Horizontal instability after acromioclavicular joint reduction using the two-hole technique is preferred over the loop technique: a single-blind randomized clinical trial  

Mardani-Kivi, Mohsen (Orthopaedic Research Center, Department of Orthopaedic, Poursina Hospital, School of Medicine, Guilan University of Medical Sciences)
Asadi, Kamran (Orthopaedic Research Center, Department of Orthopaedic, Poursina Hospital, School of Medicine, Guilan University of Medical Sciences)
Leili, Ehsan Kazemnejad (Department of Statistics, School of Health, Guilan University of Medical Sciences)
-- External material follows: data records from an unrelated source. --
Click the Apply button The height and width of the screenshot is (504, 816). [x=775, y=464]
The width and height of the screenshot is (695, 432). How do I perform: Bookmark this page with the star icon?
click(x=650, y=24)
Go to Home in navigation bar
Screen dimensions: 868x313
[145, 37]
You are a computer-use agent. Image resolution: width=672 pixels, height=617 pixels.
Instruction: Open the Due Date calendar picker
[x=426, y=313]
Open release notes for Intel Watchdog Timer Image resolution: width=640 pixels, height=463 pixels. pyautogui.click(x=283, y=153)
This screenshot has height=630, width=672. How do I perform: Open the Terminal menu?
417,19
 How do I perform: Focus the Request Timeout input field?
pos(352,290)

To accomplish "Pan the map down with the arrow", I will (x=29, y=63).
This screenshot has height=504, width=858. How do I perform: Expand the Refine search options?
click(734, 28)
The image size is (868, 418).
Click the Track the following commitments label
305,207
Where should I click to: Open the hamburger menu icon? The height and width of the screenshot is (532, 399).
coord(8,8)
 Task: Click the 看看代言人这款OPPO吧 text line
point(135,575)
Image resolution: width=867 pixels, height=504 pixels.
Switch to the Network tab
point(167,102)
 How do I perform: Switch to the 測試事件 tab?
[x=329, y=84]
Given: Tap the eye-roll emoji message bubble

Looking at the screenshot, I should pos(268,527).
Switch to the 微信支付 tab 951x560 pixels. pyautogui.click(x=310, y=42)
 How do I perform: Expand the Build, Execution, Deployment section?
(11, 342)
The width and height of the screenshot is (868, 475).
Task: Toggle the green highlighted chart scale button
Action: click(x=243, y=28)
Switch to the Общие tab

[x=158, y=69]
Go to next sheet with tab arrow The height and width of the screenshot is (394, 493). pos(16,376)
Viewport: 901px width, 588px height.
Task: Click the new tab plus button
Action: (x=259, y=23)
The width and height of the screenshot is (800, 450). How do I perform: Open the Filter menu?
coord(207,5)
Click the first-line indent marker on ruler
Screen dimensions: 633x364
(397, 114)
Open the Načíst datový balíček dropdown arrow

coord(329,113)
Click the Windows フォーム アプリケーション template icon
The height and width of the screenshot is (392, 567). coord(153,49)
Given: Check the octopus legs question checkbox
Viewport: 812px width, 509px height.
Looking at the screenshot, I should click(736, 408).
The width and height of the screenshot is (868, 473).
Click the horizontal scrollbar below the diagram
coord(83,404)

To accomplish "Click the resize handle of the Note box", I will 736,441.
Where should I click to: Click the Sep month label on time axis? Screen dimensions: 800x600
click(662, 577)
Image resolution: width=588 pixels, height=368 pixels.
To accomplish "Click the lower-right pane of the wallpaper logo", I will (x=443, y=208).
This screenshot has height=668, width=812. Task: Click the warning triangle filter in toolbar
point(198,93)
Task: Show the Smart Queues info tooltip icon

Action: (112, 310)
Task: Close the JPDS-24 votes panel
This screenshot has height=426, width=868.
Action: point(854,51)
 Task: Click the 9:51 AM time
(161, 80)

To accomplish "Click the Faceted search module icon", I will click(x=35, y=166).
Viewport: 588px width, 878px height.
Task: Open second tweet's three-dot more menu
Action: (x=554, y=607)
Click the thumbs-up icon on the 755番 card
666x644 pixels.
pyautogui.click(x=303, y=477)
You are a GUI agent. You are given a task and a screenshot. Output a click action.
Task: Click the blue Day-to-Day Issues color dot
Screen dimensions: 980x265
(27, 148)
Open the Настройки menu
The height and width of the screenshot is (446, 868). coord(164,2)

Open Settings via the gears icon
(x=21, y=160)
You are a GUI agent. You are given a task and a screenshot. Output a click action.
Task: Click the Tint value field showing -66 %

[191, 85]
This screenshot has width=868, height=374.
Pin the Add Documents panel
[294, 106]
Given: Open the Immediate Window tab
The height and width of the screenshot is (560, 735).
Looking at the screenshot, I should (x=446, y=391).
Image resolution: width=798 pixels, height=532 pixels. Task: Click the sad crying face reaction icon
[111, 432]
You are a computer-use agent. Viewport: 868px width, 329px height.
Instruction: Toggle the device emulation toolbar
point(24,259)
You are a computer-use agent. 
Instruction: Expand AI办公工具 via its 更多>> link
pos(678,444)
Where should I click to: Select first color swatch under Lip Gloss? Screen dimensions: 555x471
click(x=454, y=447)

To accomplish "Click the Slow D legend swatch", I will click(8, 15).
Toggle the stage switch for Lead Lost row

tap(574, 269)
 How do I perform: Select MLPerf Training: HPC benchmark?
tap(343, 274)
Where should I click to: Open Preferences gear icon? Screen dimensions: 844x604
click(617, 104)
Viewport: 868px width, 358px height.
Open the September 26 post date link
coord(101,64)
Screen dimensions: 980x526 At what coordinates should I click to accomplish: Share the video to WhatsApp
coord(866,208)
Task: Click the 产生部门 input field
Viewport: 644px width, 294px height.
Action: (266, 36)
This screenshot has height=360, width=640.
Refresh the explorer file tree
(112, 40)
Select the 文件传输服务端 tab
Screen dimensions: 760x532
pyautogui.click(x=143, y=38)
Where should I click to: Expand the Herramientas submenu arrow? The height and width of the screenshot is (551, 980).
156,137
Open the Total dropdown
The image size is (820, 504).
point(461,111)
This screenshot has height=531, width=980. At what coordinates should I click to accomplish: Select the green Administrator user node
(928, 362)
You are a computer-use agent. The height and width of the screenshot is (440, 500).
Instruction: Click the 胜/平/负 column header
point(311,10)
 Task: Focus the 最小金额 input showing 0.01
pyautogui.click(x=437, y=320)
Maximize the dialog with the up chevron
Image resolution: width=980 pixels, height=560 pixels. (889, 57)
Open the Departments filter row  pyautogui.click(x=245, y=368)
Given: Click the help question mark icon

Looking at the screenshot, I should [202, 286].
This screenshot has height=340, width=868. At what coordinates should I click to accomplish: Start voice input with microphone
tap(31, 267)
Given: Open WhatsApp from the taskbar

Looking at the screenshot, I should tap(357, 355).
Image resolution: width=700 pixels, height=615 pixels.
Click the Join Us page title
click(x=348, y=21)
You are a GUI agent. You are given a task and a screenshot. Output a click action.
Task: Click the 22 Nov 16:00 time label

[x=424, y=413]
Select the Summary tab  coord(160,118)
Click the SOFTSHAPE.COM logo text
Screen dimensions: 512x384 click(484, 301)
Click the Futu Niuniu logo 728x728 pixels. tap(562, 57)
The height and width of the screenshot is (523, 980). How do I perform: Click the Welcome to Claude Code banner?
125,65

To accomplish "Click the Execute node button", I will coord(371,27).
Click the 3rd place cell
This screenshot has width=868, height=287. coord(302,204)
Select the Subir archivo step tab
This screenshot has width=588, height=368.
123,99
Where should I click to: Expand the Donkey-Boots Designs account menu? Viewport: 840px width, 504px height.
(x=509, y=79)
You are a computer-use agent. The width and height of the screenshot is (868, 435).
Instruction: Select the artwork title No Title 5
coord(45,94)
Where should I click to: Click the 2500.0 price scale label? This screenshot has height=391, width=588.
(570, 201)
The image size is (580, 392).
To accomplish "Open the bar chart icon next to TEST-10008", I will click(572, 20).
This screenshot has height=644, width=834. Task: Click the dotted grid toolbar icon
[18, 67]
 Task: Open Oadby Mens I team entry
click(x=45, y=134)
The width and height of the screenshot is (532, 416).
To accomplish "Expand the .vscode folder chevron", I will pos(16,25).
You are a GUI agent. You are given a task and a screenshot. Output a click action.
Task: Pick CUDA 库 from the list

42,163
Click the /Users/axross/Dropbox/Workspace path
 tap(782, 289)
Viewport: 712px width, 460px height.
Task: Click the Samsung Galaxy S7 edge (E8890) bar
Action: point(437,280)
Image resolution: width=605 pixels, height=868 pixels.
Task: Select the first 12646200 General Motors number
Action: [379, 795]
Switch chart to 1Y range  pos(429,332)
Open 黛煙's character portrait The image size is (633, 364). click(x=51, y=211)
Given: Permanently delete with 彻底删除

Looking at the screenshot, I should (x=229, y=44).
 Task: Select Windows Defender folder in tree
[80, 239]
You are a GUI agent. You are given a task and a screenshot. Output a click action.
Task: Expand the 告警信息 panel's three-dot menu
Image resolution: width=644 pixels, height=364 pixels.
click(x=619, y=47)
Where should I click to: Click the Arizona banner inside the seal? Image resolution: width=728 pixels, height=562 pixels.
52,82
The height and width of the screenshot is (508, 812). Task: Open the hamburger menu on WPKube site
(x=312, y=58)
Hashemi-Motlagh, Keyvan (Guilan Road Trauma Research Center, School of Medicine, Guilan University of Medical Sciences)
Izadi, Amin (Orthopaedic Research Center, Department of Orthopaedic, Poursina Hospital, School of Medicine, Guilan University of Medical Sciences)
Pishgahpour, Mona (Orthopaedic Research Center, Department of Orthopaedic, Poursina Hospital, School of Medicine, Guilan University of Medical Sciences)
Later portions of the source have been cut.